27

»Wir haben schon die zweite Ahn«, sagte Callimachus. »Sie kommen bestimmt nicht mehr.«

Peggy kniete vor Tasdron, ihrem Herrn. Noch immer trug sie die schwere Kette mit der Glocke und dem Münzkasten.

»Hast du getan, was Jason dir aufgetragen hat?« fragte Tasdron.

»Ja, Herr«, antwortete sie. »Ich suchte Aemilianus auf, Hauptmann der Wächter von Ar-Station. Kniend bot ich mich ihm dar.«

»Ja«, sagte Tasdron.

»Und bei dem Versuch, ihm zu gefallen, flüsterte ich ihm zu, daß ich von Männern gesandt worden sei, die das Versteck des Topases kennen. Wenn er Informationen darüber wünschte, sollte er heute nacht zur zwanzigsten Ahn in die Taverne kommen.«

»Du bist aber selbst erst um die erste Ahn zurückgekehrt.«

»Ich habe Aemilianus erst kurz vor der zwanzigsten Ahn gefunden.«

»Warum?« fragte Tasdron.

»Männer haben mich aufgehalten«, sagte sie. »Ich trug die Glocke und den Münzkasten.«

Ich wog das Kästchen in der Hand. Mehrere Münzen klapperten darin.

»Auch Aemilianus hatte seinen Spaß mit mir«, fuhr sie beschämt fort. Schließlich sprach sie vor Callimachus, den sie heimlich liebte.
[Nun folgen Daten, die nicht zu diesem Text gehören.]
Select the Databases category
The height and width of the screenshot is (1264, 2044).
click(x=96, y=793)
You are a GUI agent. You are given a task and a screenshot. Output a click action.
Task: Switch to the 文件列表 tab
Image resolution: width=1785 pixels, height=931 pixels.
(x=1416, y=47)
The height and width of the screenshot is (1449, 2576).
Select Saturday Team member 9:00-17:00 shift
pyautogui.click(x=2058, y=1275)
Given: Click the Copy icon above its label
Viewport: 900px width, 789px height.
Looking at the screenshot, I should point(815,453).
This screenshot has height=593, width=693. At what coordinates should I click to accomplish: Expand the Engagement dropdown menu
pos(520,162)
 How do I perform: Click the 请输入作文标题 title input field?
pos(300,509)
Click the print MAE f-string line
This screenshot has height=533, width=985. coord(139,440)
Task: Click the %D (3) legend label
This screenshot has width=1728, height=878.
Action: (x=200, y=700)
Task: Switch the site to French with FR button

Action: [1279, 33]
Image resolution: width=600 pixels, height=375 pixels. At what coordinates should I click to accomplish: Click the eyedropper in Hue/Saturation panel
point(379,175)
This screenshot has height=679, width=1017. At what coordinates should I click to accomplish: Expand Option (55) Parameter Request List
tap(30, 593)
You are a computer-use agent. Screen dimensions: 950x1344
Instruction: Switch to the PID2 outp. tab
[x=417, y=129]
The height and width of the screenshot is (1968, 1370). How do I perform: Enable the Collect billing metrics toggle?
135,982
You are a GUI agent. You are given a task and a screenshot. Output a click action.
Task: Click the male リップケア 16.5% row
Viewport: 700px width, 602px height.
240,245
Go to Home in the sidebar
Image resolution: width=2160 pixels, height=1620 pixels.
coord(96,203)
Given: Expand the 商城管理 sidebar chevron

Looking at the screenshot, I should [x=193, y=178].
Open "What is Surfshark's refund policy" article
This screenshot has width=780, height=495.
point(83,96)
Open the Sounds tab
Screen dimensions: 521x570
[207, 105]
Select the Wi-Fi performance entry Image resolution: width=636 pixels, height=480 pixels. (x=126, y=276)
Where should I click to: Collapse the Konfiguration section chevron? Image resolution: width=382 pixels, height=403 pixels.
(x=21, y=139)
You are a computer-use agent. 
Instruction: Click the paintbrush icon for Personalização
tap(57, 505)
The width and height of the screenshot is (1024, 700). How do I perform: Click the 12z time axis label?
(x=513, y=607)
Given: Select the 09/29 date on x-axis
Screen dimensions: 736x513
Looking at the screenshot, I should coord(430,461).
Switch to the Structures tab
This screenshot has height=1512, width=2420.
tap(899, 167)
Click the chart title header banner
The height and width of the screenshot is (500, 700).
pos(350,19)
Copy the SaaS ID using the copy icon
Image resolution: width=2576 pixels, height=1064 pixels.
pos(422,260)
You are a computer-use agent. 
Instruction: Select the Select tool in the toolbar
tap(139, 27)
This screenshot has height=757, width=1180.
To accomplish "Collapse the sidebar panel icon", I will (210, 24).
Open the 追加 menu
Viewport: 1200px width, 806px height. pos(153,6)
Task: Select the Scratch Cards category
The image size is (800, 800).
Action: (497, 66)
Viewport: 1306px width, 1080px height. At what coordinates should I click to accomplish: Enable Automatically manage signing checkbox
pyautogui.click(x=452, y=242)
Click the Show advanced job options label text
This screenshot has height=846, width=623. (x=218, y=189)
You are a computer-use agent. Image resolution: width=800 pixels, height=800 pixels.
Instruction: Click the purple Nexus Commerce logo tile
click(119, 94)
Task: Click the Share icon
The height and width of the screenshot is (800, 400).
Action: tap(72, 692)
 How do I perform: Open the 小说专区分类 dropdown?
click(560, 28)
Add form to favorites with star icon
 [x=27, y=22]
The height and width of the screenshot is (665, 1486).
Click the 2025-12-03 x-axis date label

»Hat er seine Münze bezahlt?« fragte Tasdron.

»Ja«, sagte sie errötend.

»Aber er ist jetzt nicht hier«, stellte ich fest.

»Als er mich wieder fortschickte«, berichtete sie, »sagte er nur, ich solle zu meinem Herrn zurückkehren. Ich weiß nicht, ob er kommt.«

»Bring uns zu essen und zu trinken«, wandte sich Tasdron an Peggy und nahm ihr die Ketten ab. »Wo ist Glyco?« fragte er, als das Mädchen verschwunden war. »Er brauchte doch nur Callisthenes zu holen, den er gut kennt. Das müßte keine Schwierigkeiten machen. Die beiden hätten vor über einer Ahn hier sein müssen.«

»Ich weiß es nicht«, sagte ich.

»Vielleicht sind sie in eine Falle gelaufen«, sagte Tasdron. »Überall gibt es Spione. Vielleicht sind unsere Pläne längst verraten.«

»Die Taverne steht noch nicht in Flammen«, bemerkte ich.

»Ach, wundervoll!« rief Tasdron gereizt.

Ich lächelte.

»Du verstehst doch, welche Gefahren solche Unternehmungen bringen, nicht wahr?« fragte Tasdron.

»Ich glaube schon.«

»Es ist jemand an der Hintertür«, meldete Callimachus.

Tasdron eilte zum rückwärtigen Ausgang und durch den Korridor zum Seitenausgang des Gebäudes. Er öffnete ein Guckloch, schloß es wieder und öffnete die Tür. Zwei Gestalten wurden eingelassen, die Tür wieder hinter ihnen verriegelt. Ich erkannte Glyco, rundlich und kurzbeinig, schweratmend, in einen langen braunen Umhang gehüllt, der das Weiß-Gold der Kaufleute verbarg. Der zweite Mann, groß und breit gebaut, hatte mich im Hauptquartier der Soldaten aus Port Cos verhört, als ich vor einigen Tagen, von Miß Henderson angeschwärzt, dorthin gebracht worden war. Tasdrons Aussage, ich könne unmöglich Ragnar Voskjards Kurier sein, hatte mich gerettet.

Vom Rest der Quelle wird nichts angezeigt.